I was also impressed by the performances.  They seemed - at least among the good guys - quite naturalistic.  The standouts, thanks to their emotive faces, were Lillian Gish and especially Mae Marsh as the infectiously cheerful "pet" sister.  There is a short moment where she looks down at her rag of a dress after the sale of their fine possessions, considers the tragedy of it, and then, slowly, finds again her childish heart.  It put a big grin on my face, and would have been the Oscar clip, if the Oscars existed yet.  Shame to waste it in such a sociological nightmare of a movie, but great art is where you find it, right?

So that's The Birth of a Nation.  And the birth of a film project.  One thing's for sure - it's all uphill from here.

1 comment:

  1. I remember seeing this movie a long time ago and thinking how horribly racist it was. However, in my memory, I had thought the black people terribly exaggerated, doing cartoony villian things. What I'm struck by this time is at how, for the most part, the actions of the black people are mundane, rather ordinary things. As Robin points out, one of the big moments is when a group of black men pass down a sidewalk in front of the white protagonist. They're just minding their own business, not rude or making a big deal of taking precedence. I only noticed their action when the white guy gets huffy. It some ways the ordinariness of the black characters' actions throughout the movie makes it even more horrible to see it used as an excuse for the rise of the reactionary KKK.
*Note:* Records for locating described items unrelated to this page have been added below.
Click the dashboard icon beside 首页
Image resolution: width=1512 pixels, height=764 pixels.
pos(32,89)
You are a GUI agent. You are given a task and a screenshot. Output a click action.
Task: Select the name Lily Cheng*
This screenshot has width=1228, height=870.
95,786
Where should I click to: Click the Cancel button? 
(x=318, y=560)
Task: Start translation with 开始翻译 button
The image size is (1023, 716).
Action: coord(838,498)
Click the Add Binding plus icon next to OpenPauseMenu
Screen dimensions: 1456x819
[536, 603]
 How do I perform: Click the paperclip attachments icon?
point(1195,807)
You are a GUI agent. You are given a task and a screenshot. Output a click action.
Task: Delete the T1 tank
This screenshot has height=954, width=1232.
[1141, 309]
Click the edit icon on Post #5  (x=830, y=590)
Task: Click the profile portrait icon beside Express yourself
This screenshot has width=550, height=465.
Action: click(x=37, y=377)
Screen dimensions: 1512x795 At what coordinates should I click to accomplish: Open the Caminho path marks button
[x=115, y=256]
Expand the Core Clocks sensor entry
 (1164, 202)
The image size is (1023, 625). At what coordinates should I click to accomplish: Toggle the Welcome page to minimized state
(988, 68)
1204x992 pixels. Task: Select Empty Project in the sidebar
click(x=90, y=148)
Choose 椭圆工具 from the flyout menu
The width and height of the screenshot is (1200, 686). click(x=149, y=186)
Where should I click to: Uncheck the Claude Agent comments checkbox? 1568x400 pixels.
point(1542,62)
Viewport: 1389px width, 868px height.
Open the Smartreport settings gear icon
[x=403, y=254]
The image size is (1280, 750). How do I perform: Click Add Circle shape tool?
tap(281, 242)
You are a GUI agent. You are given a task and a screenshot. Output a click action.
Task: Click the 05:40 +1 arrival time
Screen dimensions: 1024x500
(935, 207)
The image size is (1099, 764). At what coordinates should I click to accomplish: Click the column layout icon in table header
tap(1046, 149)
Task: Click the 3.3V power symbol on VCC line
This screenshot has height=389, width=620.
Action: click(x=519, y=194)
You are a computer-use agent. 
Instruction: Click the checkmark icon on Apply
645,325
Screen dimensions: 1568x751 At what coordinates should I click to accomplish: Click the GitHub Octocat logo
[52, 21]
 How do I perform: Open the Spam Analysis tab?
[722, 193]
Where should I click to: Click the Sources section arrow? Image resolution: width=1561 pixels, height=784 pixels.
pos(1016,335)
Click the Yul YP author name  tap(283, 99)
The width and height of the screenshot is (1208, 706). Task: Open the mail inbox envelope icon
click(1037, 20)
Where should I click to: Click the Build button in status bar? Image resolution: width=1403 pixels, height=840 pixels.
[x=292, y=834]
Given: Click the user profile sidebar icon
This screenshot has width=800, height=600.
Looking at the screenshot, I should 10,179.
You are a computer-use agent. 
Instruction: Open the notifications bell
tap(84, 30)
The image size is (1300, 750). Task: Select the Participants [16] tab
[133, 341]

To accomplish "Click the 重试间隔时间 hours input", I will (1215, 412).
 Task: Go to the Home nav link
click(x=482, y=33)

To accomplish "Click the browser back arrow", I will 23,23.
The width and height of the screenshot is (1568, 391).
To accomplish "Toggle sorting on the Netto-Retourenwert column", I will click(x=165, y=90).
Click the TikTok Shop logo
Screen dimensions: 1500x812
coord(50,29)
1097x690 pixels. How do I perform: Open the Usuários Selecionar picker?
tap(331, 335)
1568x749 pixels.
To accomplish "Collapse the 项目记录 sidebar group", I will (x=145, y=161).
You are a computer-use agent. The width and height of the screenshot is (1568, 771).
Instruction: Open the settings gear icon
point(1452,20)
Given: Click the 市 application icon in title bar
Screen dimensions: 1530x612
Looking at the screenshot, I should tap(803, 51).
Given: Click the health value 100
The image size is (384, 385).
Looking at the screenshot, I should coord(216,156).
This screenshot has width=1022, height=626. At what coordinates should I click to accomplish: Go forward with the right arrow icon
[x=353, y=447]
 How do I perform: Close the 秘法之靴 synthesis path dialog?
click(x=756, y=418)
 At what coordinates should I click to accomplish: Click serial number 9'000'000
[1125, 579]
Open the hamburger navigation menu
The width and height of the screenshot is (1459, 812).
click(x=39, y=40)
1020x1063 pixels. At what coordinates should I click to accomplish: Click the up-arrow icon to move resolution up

    One more note: the cute 'pet' sister was a little too much for my feminist tastes. Perhaps its OK when you're supposed to be 10 or 12 but she's got to be at least 18 by the end of the movie and she's still skipping around and fluttering her eyelashes. Her hysterical reaction to the marriage proposal (politely made) by the black guy was ridiculously exaggerated -- it was a relief when she finally jumped off the ledge.